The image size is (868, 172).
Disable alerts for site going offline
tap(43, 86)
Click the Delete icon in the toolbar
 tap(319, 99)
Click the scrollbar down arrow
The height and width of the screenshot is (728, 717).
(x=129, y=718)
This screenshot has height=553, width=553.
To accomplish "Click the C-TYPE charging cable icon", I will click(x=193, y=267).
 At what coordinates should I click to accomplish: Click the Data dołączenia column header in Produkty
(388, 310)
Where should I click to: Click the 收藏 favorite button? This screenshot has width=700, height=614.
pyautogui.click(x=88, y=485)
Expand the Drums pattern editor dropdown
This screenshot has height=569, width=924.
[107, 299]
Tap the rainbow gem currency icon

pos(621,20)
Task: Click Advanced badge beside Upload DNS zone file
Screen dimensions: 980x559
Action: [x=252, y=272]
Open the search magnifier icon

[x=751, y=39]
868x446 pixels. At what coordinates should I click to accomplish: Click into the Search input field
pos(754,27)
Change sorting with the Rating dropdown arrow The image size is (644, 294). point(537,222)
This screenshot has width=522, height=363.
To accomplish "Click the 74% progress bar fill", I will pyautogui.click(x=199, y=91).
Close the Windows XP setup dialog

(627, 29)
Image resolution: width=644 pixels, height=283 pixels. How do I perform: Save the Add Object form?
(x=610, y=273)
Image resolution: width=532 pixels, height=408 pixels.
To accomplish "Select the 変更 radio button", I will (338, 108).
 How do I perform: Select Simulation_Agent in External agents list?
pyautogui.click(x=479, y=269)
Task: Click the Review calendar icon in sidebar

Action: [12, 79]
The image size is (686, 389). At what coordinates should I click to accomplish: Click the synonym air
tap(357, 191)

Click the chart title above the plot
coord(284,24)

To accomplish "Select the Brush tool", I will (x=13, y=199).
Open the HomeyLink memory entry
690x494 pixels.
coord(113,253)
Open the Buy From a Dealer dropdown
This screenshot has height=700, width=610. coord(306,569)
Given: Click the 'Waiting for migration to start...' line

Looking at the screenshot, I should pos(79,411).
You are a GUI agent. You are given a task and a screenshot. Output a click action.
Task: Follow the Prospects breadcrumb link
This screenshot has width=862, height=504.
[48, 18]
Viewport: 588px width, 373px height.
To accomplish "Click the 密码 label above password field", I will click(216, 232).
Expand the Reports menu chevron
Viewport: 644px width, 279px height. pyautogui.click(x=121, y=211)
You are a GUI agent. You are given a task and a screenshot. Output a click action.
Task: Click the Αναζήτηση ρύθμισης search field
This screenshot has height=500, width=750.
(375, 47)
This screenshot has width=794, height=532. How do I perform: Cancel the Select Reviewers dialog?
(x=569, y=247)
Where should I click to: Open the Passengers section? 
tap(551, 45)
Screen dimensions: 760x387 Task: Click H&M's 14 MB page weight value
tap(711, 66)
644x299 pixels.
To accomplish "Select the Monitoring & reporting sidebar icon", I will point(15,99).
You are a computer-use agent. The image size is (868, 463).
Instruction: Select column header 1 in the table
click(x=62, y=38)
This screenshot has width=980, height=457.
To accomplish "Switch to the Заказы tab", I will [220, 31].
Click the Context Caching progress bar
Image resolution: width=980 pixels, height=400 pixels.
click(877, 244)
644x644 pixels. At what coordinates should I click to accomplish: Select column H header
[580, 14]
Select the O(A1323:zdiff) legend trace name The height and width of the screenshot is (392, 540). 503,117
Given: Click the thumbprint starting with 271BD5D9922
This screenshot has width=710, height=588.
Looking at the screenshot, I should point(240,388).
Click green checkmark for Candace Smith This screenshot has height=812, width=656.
═══
=== WORK ITEM ===
An exact copy is needed of the closing lines of the entries above, counting from the one that contains "Instruction: Select column" and including it and the last.

=== TASK RESULT ===
Instruction: Select column header 1 in the table
click(x=62, y=38)
This screenshot has width=980, height=457.
To accomplish "Switch to the Заказы tab", I will [220, 31].
Click the Context Caching progress bar
Image resolution: width=980 pixels, height=400 pixels.
click(877, 244)
644x644 pixels. At what coordinates should I click to accomplish: Select column H header
[580, 14]
Select the O(A1323:zdiff) legend trace name The height and width of the screenshot is (392, 540). 503,117
Given: Click the thumbprint starting with 271BD5D9922
This screenshot has width=710, height=588.
Looking at the screenshot, I should point(240,388).
Click green checkmark for Candace Smith This screenshot has height=812, width=656.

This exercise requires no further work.